Monty Python and Cyber Security

By Phil Reitinger


In Monty Python’s Holy Grail, after a massacre of wedding guests by Sir Lancelot, the King of Swamp Castle says, “This is supposed to be a happy occasion.  Let’s not bicker and argue about who killed who.”  As cyber security goes these days, sometimes I feel like the King of Swamp Castle, and sometimes like the wedding guest who yells about Lancelot, “He’s killed the best man!”

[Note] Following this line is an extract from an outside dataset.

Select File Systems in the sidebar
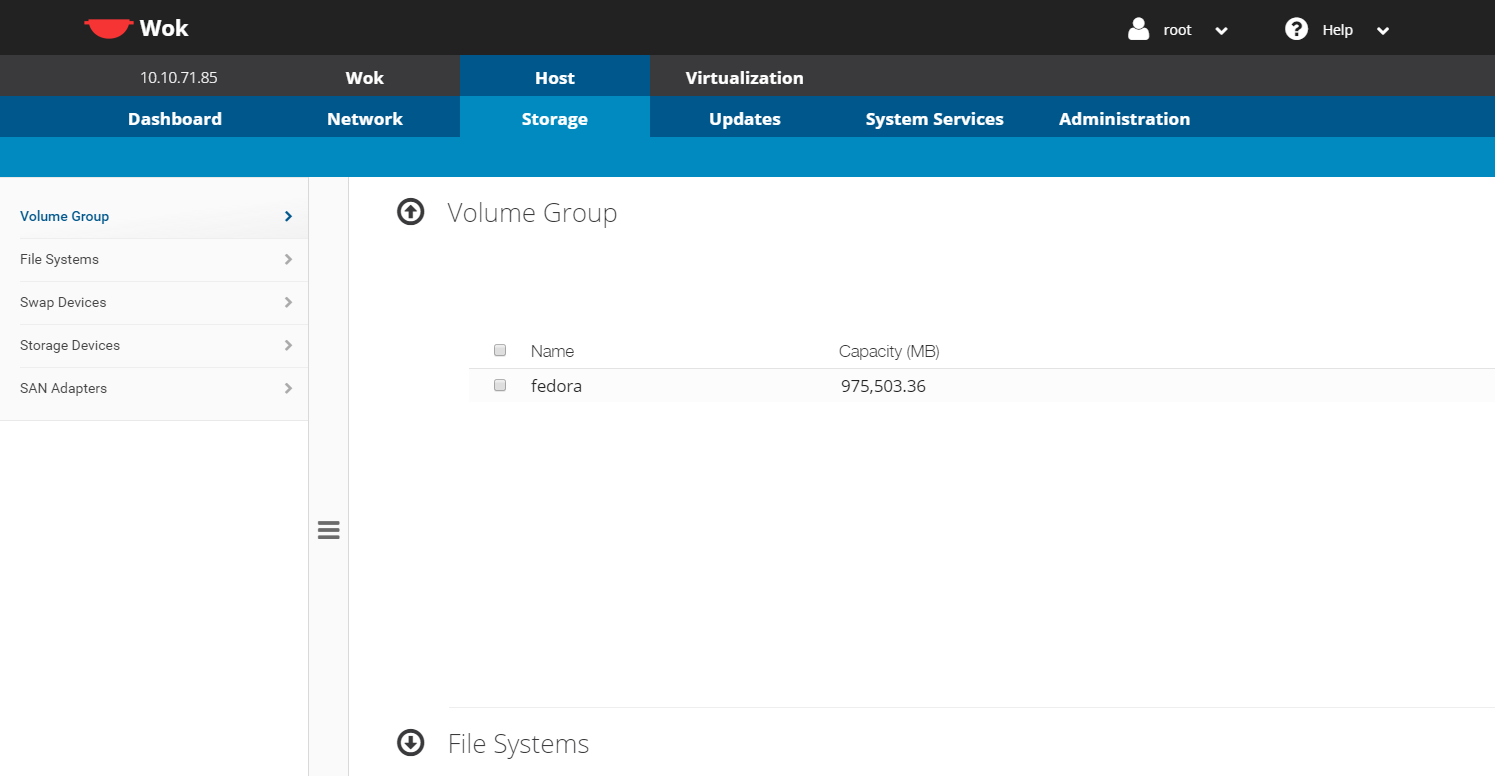Viewport: 1495px width, 776px height. [60, 259]
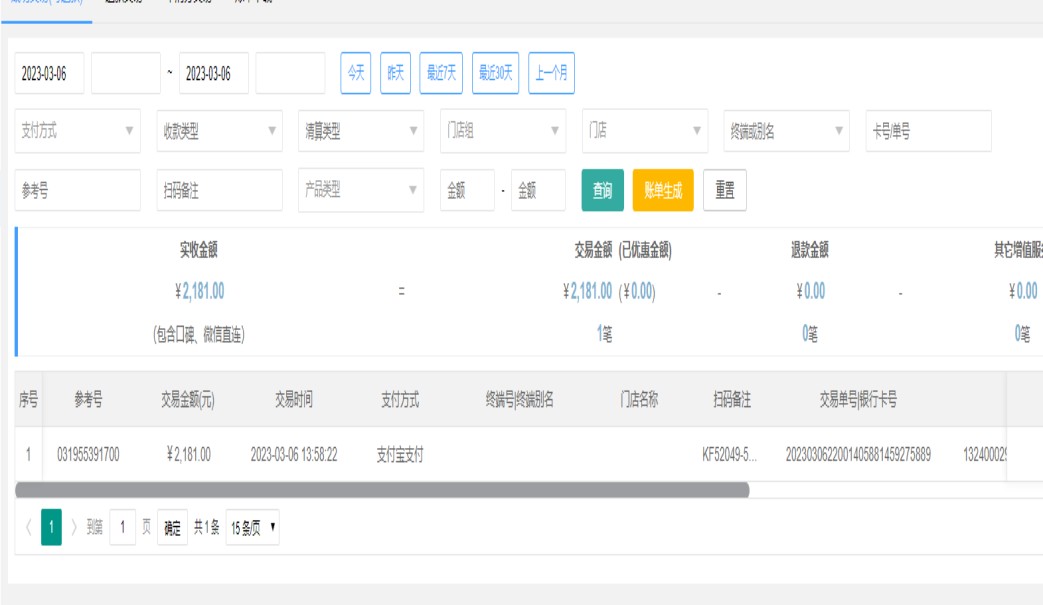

Ironically, the King of “Swamp” Castle is right. The core issue in cyber security these days is that offense beats defense. If someone devotes enough resources to compromise your network over enough time, the odds are significantly in his or her favor.  Thus, you often hear stated “there are only two types of companies: those that have been hacked and those that will be.”  Until we can change this basic equation in favor of the defense – by building a cyber ecosystem that can defend itself, by devoting more resources to prevention especially of systemic risks, and by much broader use of resilient technologies like trustworthy secure systems (see NIST Sp. Pub. 800-160) – worrying about “who killed who (sic)” may be a waste of time.

But while placing blame on the cyber murderer may be a waste of time, it is not always so, and looking for the murderer has value.  Even if offense beats defense, we need to avoid resignation, and must guard against:

  • Know-Nothingism – U.S. President-elect Trump is correct that “hacking is a very hard thing to prove.” That doesn’t mean we shouldn’t try to prove it or attribute the hack where possible.  Even if, for example, general deterrence of hackers by criminal prosecution is not effective because the risk of getting caught is low, specific deterrence of particular persons, entities, or countries is possible.  And knowing sources of threats – threat intelligence – can be critical in mounting an effective defense.
  • Silence – When we have information on threats and hacking, we heed to share it. Attribution, even if far short of certainty, can be invaluable in determining the motivation behind an attack and its likely target.  Knowledge about attacks and compromises, even if attribution is completely unknown, can improve the defenses of others.  Last, speaking openly about attacks and their effects helps prevent characterization of malicious hacking and cyber risk as normal, acceptable, and immutable.
  • Fatalism – Sometimes folks want to throw up their hands. “Stop hacking?  Fuhgeddaboutit!”  Again, U.S. President-elect Trump is substantially correct that “no computer is safe,” but that doesn’t mean that no computer should be safe, or that it is not possible to do a much better job of making computers safe.  The new U.S. Administration will have some challenges here, with its preferences against regulation and expending additional resources.

In other words, the wedding guest is right too.  If Lancelot killed the best man, or even likely killed the best man (because Lancelot has a bloody sword and best man a stab wound), then that is worth knowing, saying, and acting upon even if a better suit of armor for the best man would have stopped the attack.